Re: Raw String Literal Library Support

Jim Laskey Tue, 20 Mar 2018 06:38:02 -0700

Summary.

A. Line support.


- Supporting a mix of line terminators `\n|\r\n|\r` is already a well 
established pattern in language parsers, in the JDK (ex. see  
java.nio.file.FileChannelLinesSpliterator) and RegEx (ex. see `\R`). The 
performance difference between checking one vs the three is negligible.

- Yes, Stream<String> stream = 
Pattern.compile("\n|\r\n|\r").splitAsStream(string); is very useful 
(Spliterators rule), but is cumbersome in this expected to be common use case. 
Only so-so streamy. :-)

- BufferedRead.lines() vs.
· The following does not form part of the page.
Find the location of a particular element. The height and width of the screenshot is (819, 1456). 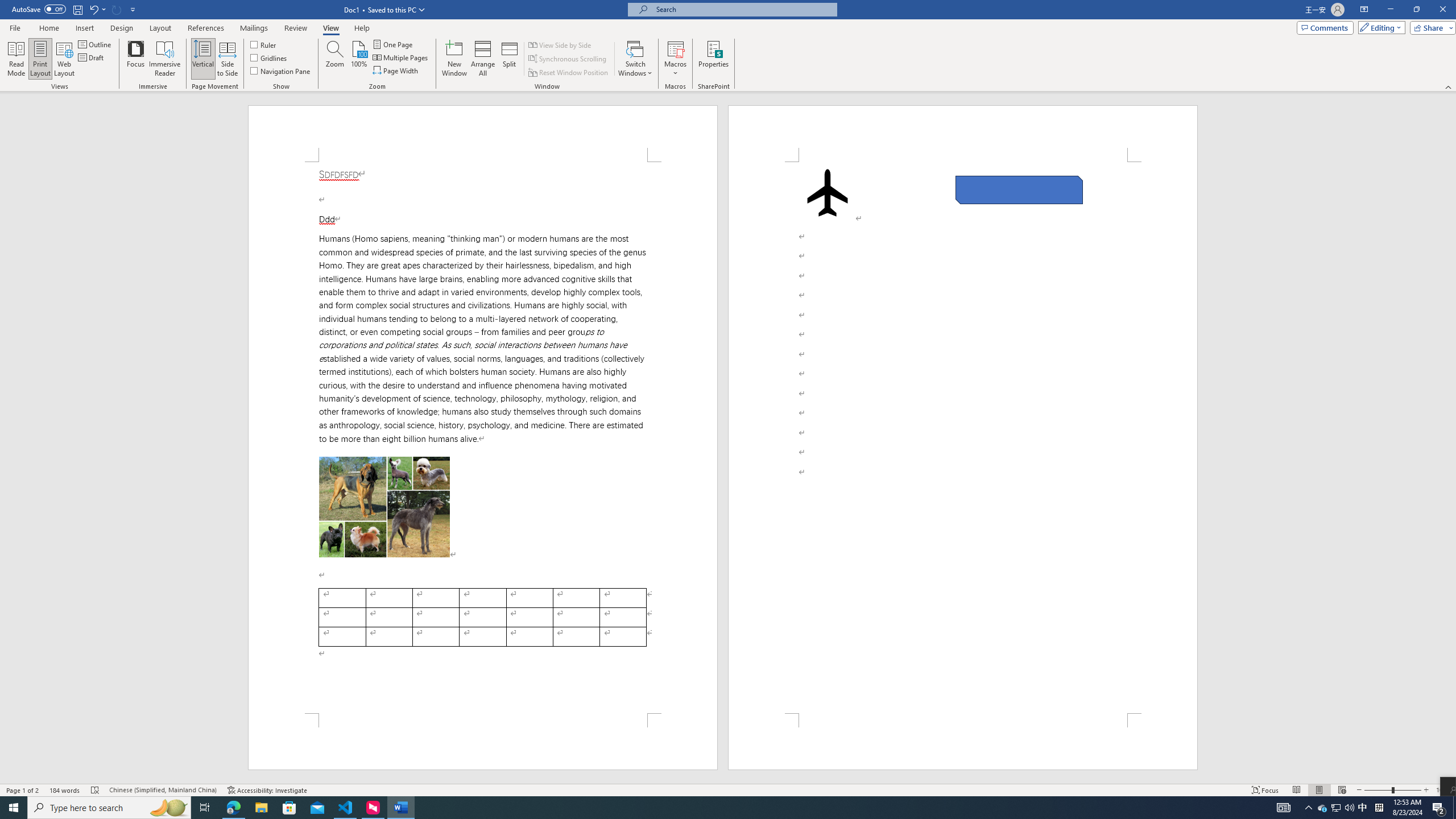

'Page 2 content' is located at coordinates (962, 437).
String.lines() is a tricky discussion. It comes down 
to whether the new line is a terminator or a separator.  In the i/o case, it 
seems terminator is the right answer. A well formed text file will have a new 
line at the end of every line.  However, I think you’ll find when people work 
with multi-line strings they think of new line as a separator. Hence, the 
common use of split(“\n”) and “”.split(“\n”).length == 1. Indentation, the 
position of closing delimiter and margin trimming makes that last line very 
fluid.

What clinches the deal is that  
string.lines().collect(joining(“\n”)).equals(string). I’ll ensure both versions 
of lines() have the difference well javadocumented.
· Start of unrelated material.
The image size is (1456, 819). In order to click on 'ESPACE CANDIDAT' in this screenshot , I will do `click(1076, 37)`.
- The current Spliterator implementation makes 
String.lines().toArray(String[]::new) an order of magnitude faster than 
split(`\n|\r\n|\r`). That’s why I implemented it for margin management. Faster 
still if no collection/array is constructed.

BTW: split(`\R`) is 2x-3x faster than split(`\n|\r\n|\r`). Nice.
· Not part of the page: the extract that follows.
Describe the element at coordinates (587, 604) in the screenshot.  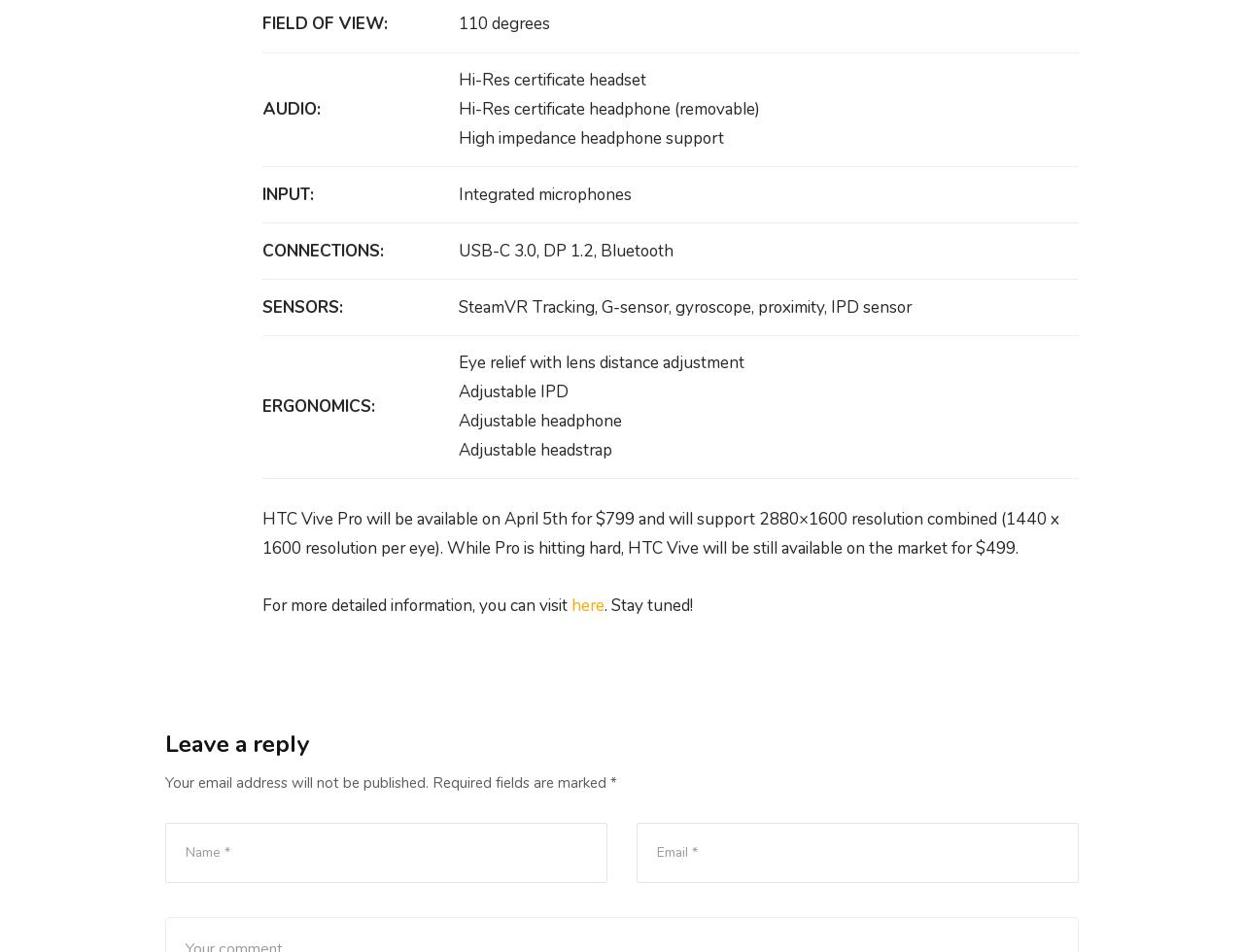
I see `'here'` at that location.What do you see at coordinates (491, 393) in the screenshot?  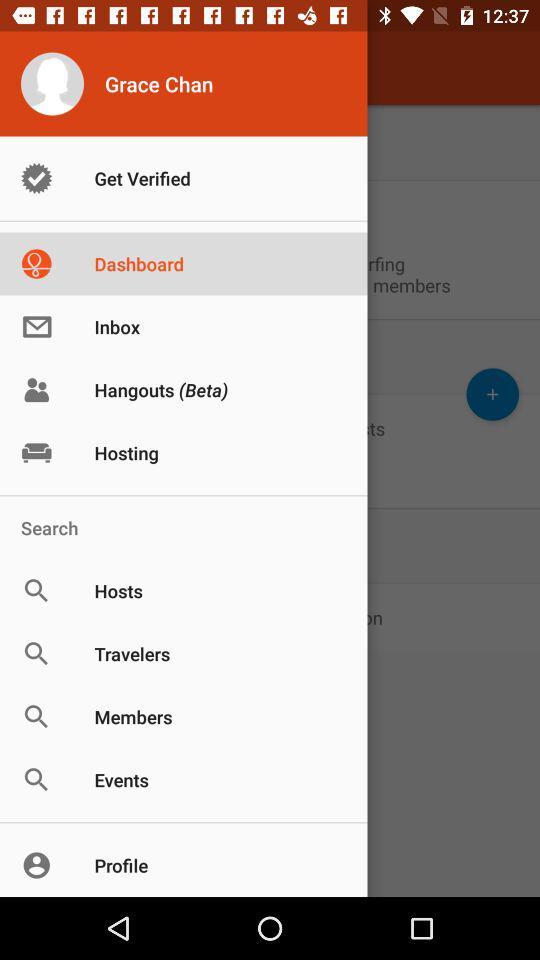 I see `the add icon` at bounding box center [491, 393].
B. Additions to basic trim methods.

- Revamped to become strip, stripLeading, stripTrailing using 
Character.isWhiteSpace(codepoint) as the test (optimized using ch == ‘ ' || ch 
== ‘\t’ || Character.isWhiteSpace(ch)).

- No strong feeling about it, but String.trim() could be recommended for 
deprecation.

C. Margin management.

- String.trimMarkers() as a default to String.trimMarkers(“|”, “|”) is 
reasonable.  Will put it in the CSR for broader discussion.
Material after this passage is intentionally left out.